Module Outline (updated 09.05.18)

This is an intensive final year module running over five weeks during the summer term. Its aim is to build on earlier exposure to Phenomenology and Existentialism in an effort to deepen the student's understanding of those research traditions. For summer 2019, the module will be based on a real-life philosophy research project, The Ethics of Powerlessness: The Theological Virtues Today (EoP). Funded by the Arts and Humanities Research Council, EoP was hosted Essex philosophy, 2015-18. Its principal aim was to draw on the resources of the phenomenological tradition to explore the lived experience of powerlessness as the basis for a re-consideration of how we can live well with such experiences. As well as studying classic texts in the existential-phenomenological tradition, students will be introduced to the research methods deployed in the project, its pathways to impact, and will read the green papers produced. We will trace EoP’s approach to the phenomenology of powerlessness and the project’s leading idea of ‘the power to be oneself’ to their sources both in empirical research and in the philosophical works of Husserl and Merleau-Ponty, Kierkegaard and Heidegger. We will also consider EoP’s approach to the idea of the theological virtues, conceived as existential virtues of powerlessness. Topics covered will include care at the end-of-life, addiction and moral distress.

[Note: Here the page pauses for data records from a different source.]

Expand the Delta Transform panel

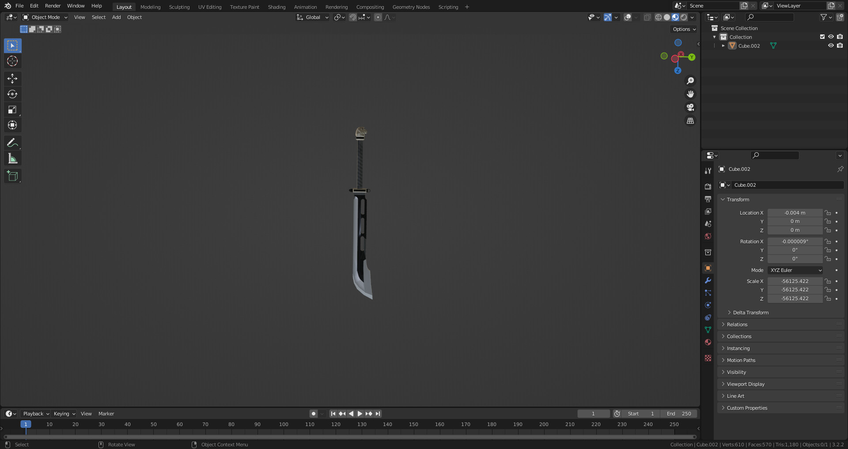click(750, 312)
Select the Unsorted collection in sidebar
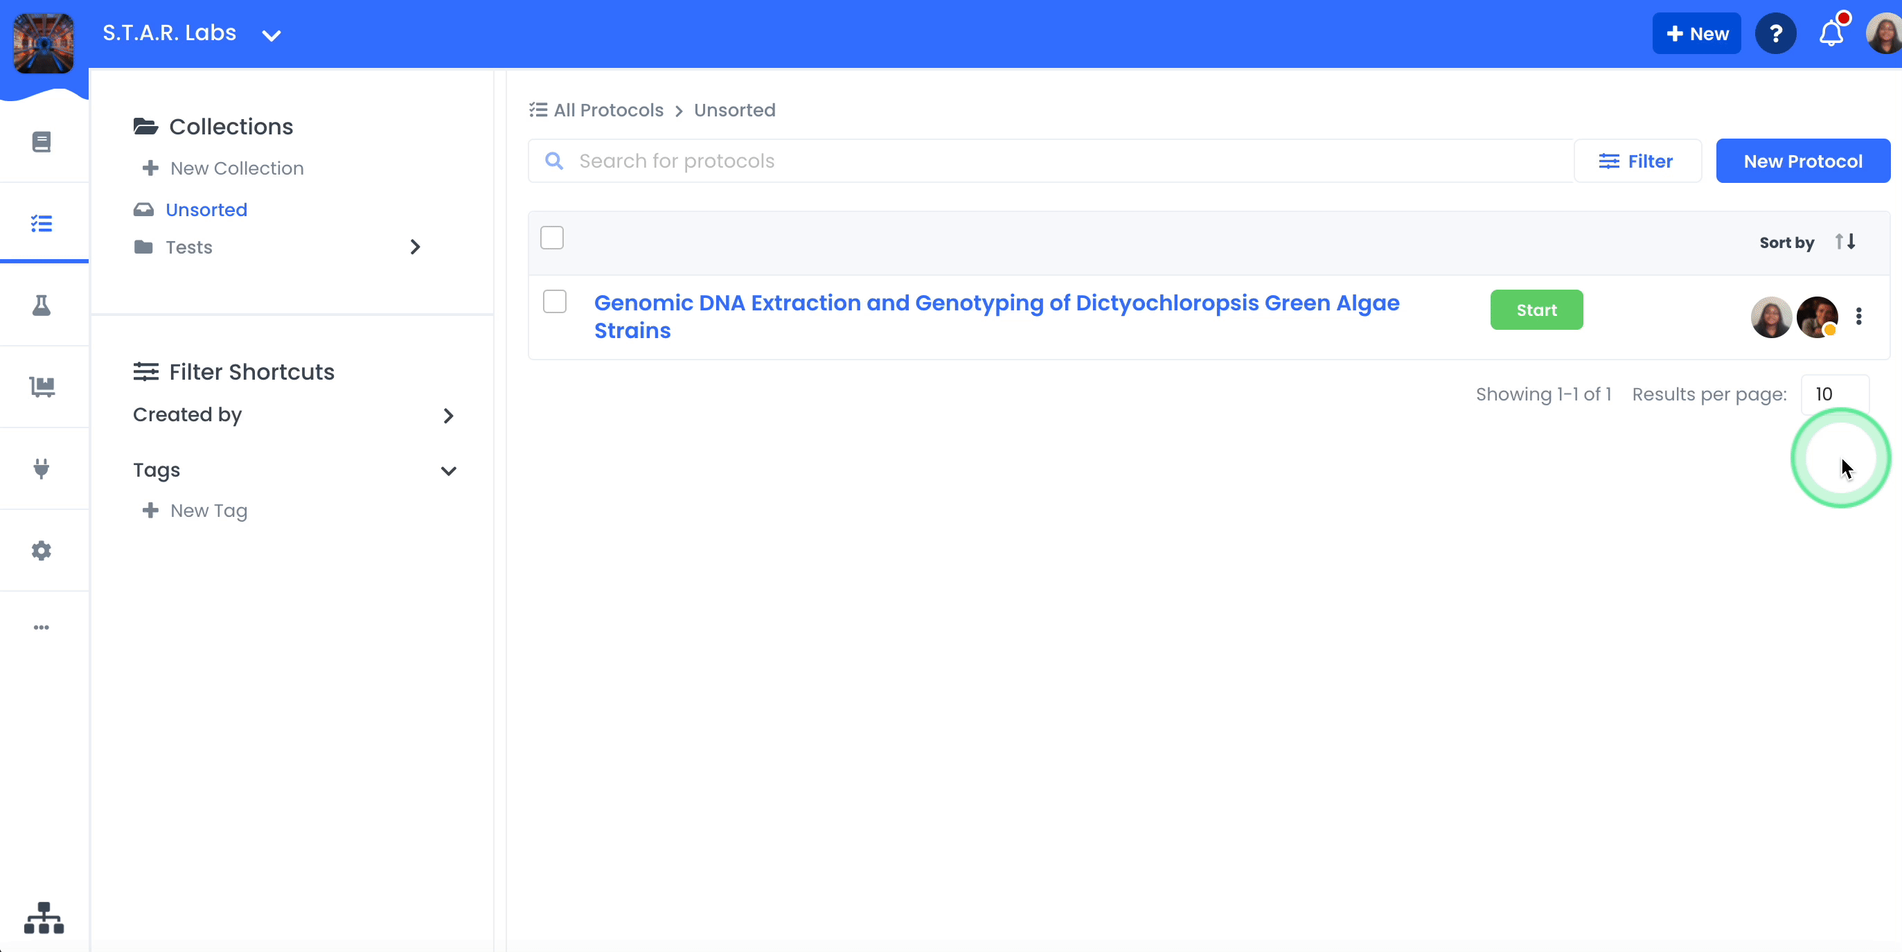1902x952 pixels. click(x=206, y=210)
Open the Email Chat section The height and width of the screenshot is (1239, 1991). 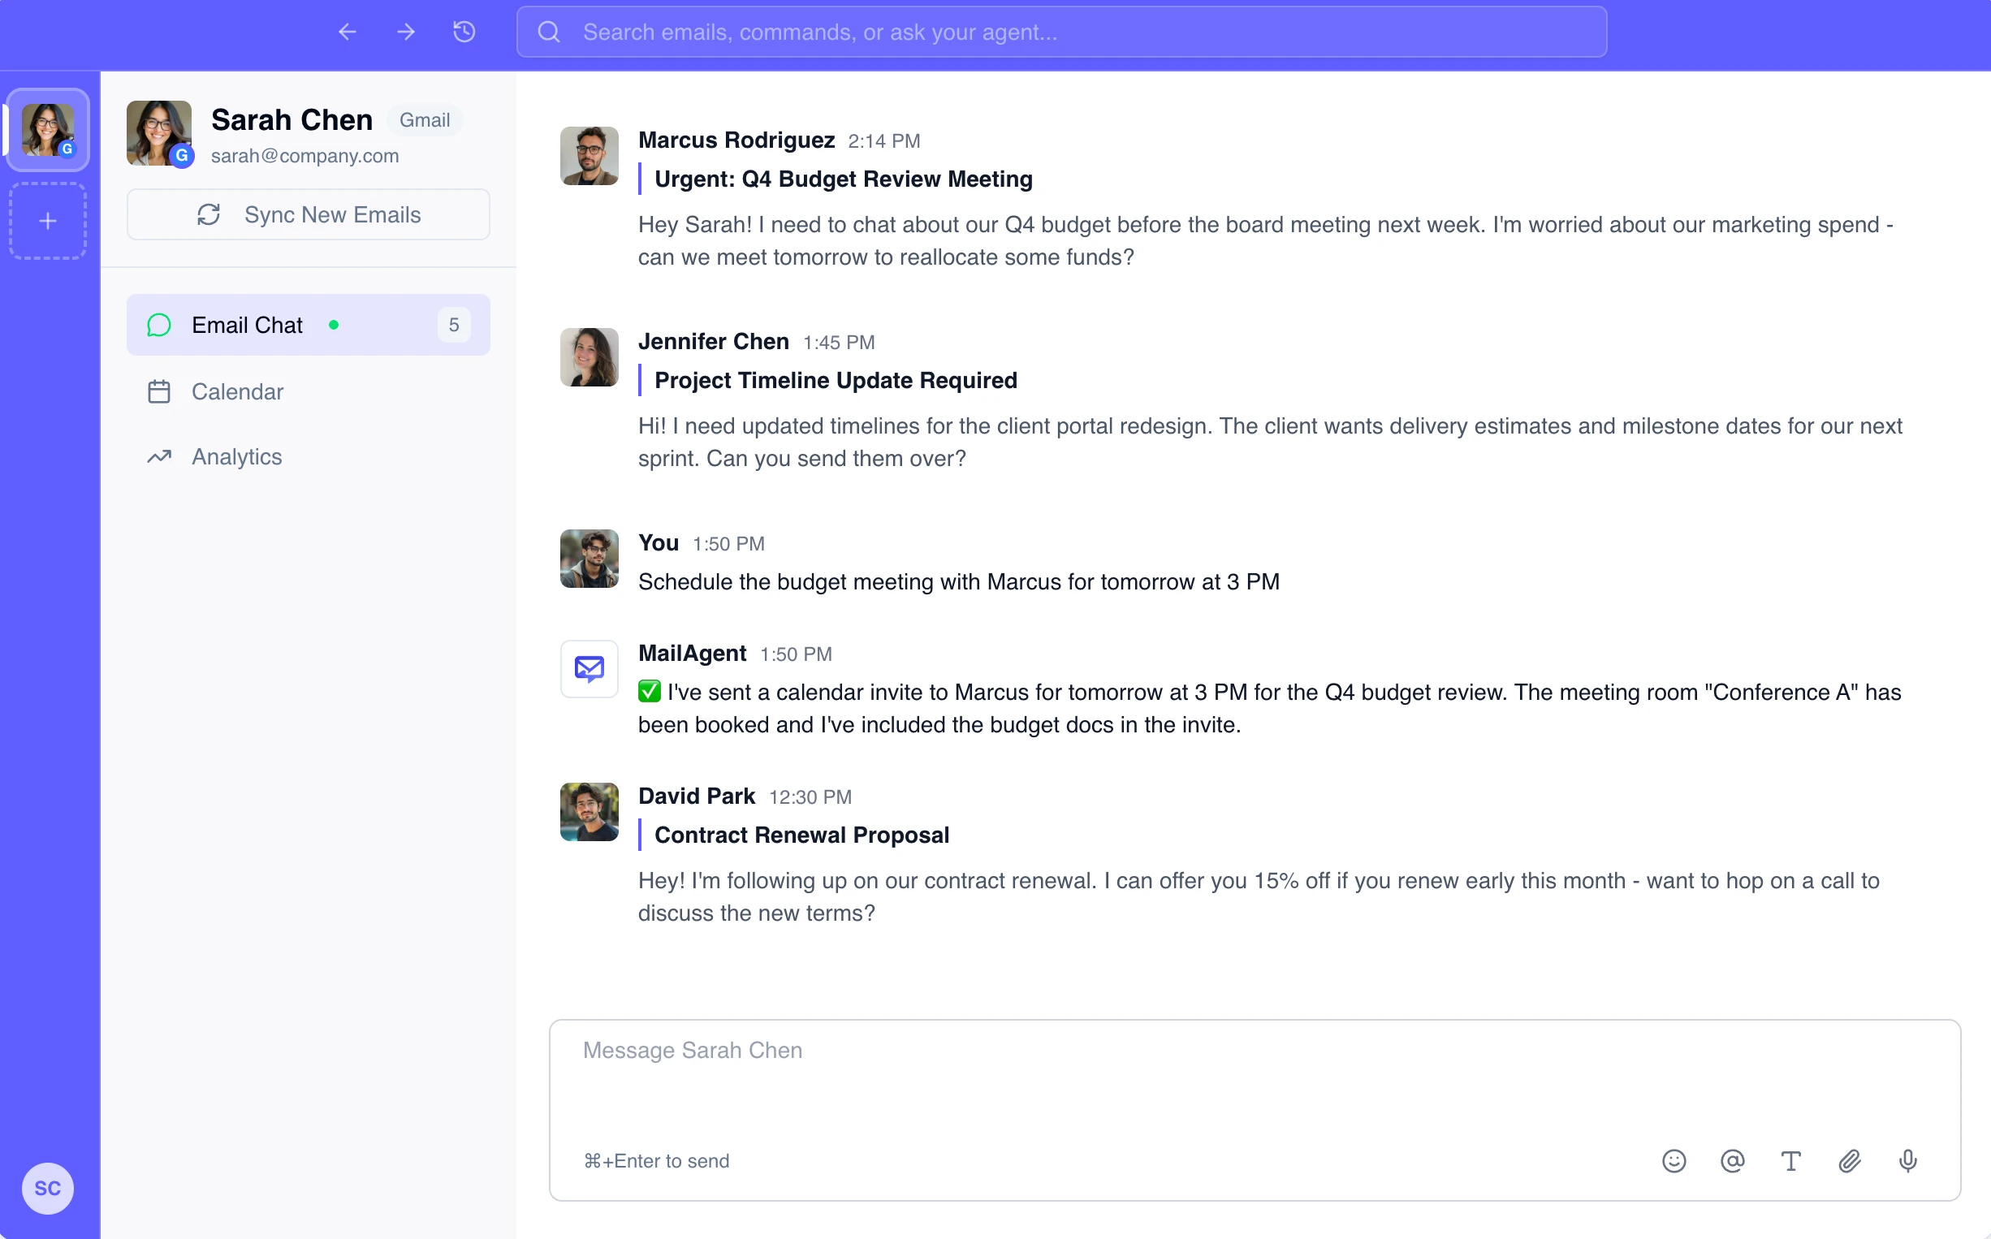coord(247,325)
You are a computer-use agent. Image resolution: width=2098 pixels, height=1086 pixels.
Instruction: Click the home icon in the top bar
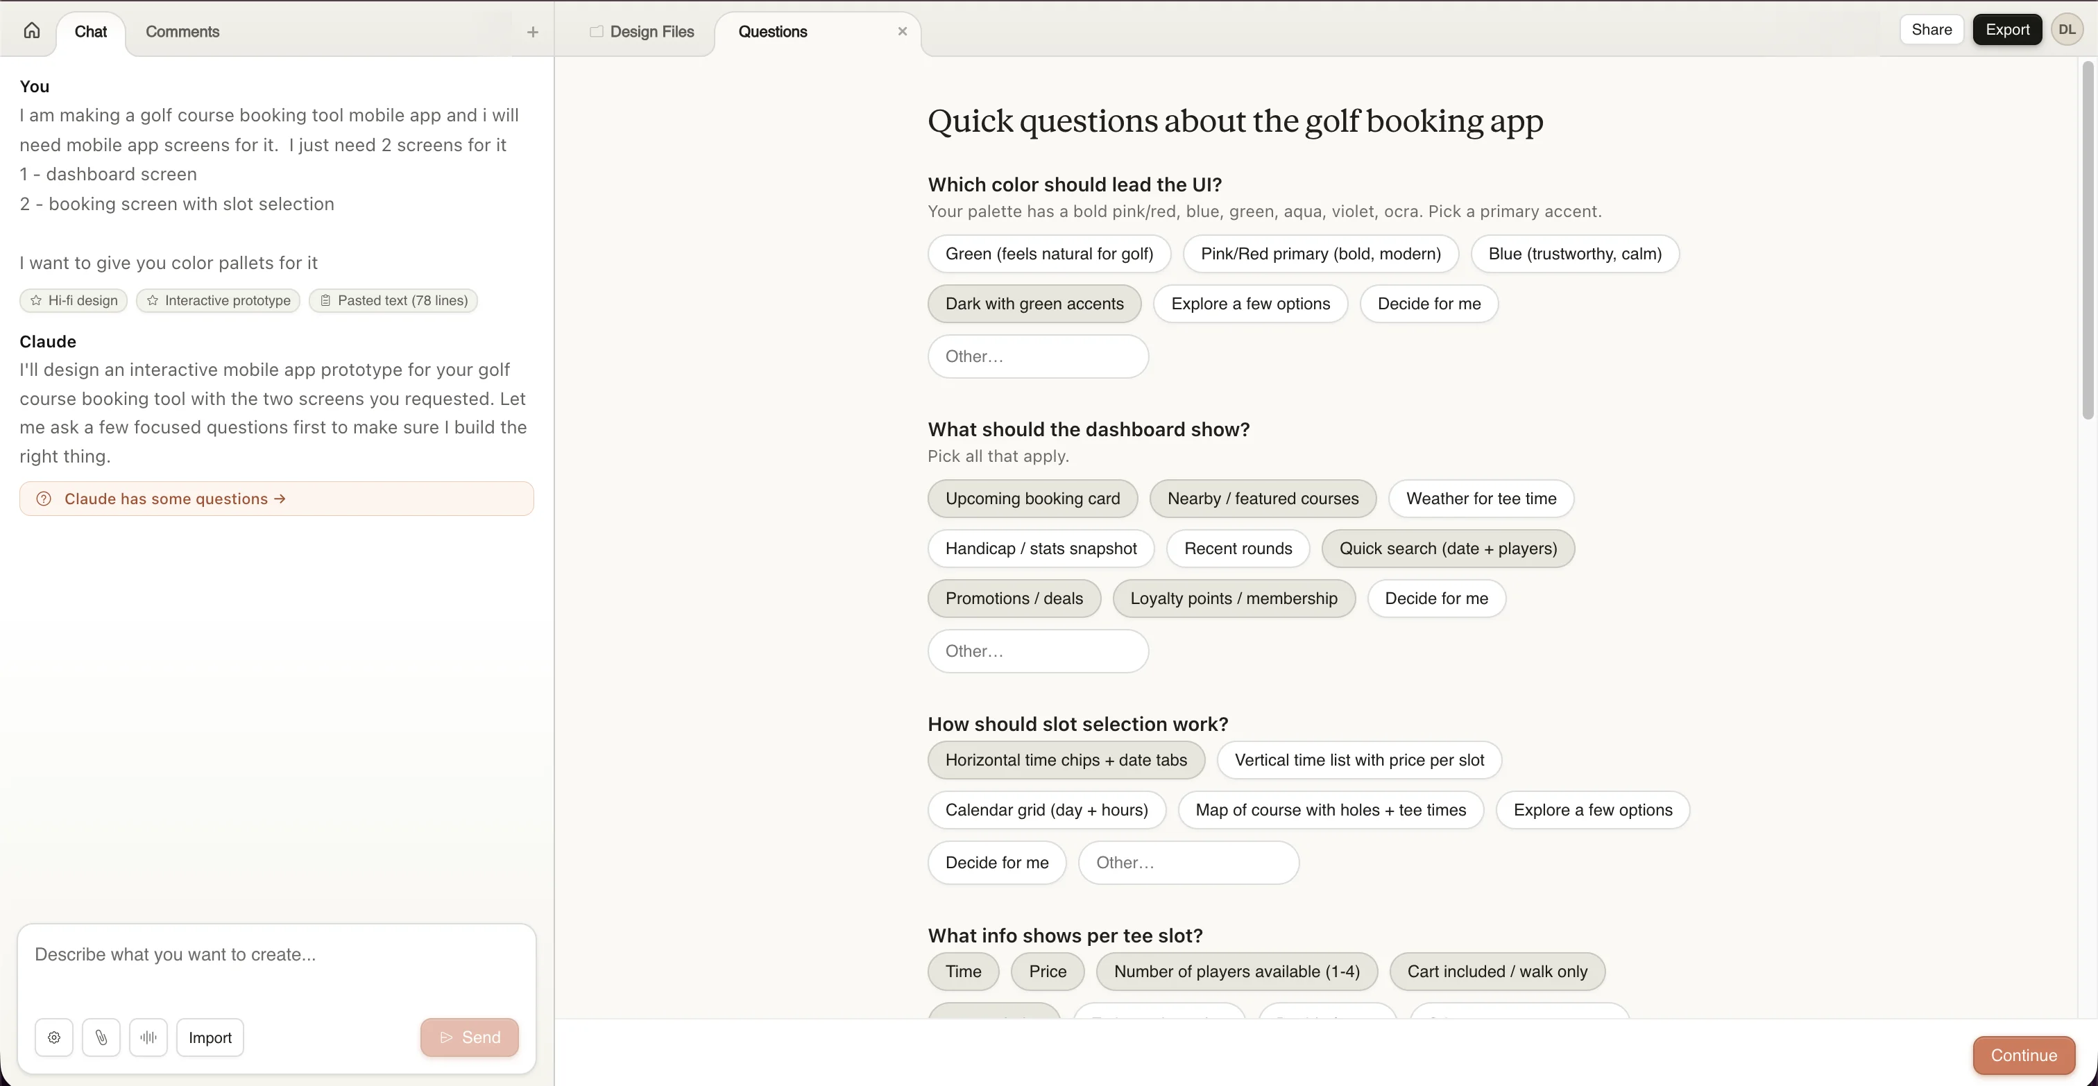(x=31, y=30)

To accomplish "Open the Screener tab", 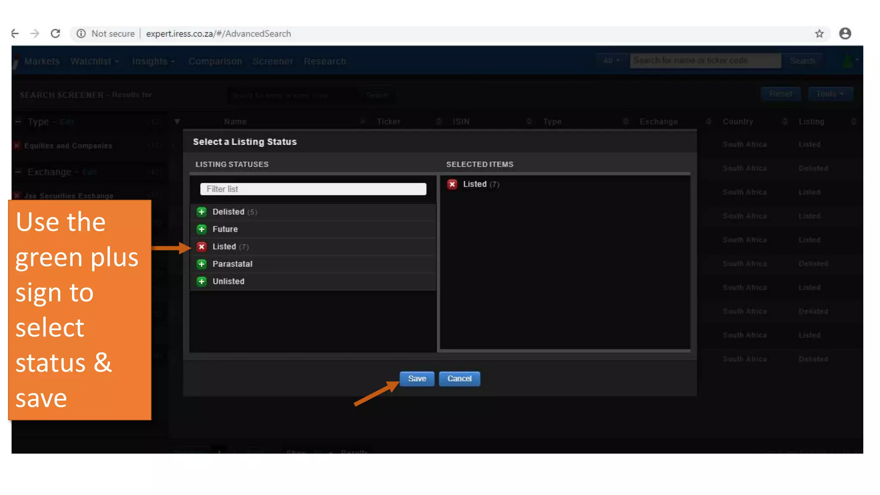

By the end of the module students should be able to:

1. explain some of the major preoccupations and approaches of Existentialism and/or Phenomenology;
2. analyse critically the debates surrounding them.

Learning Outcomes:

By the end of the module, students should also have acquired a set of transferable skills, and in particular be able to:

1. define the task in which they are engaged and exclude what is irrelevant;
2. seek and organise the most relevant discussions and sources of information;
3. process a large volume of diverse and sometimes conflicting arguments;
4. compare and evaluate different arguments and assess the limitations of their own position or procedure;
5. write and present verbally a succinct and precise account of positions, arguments, and their presuppositions and implications;
6. be sensitive to the positions of others and communicate their own views in ways that are accessible to them;
7. think 'laterally' and creatively - see interesting connections and possibilities and present these clearly rather than as vague hunches;
8. maintain intellectual flexibility and revise their own position if shown wrong;
9. Think critically and constructively.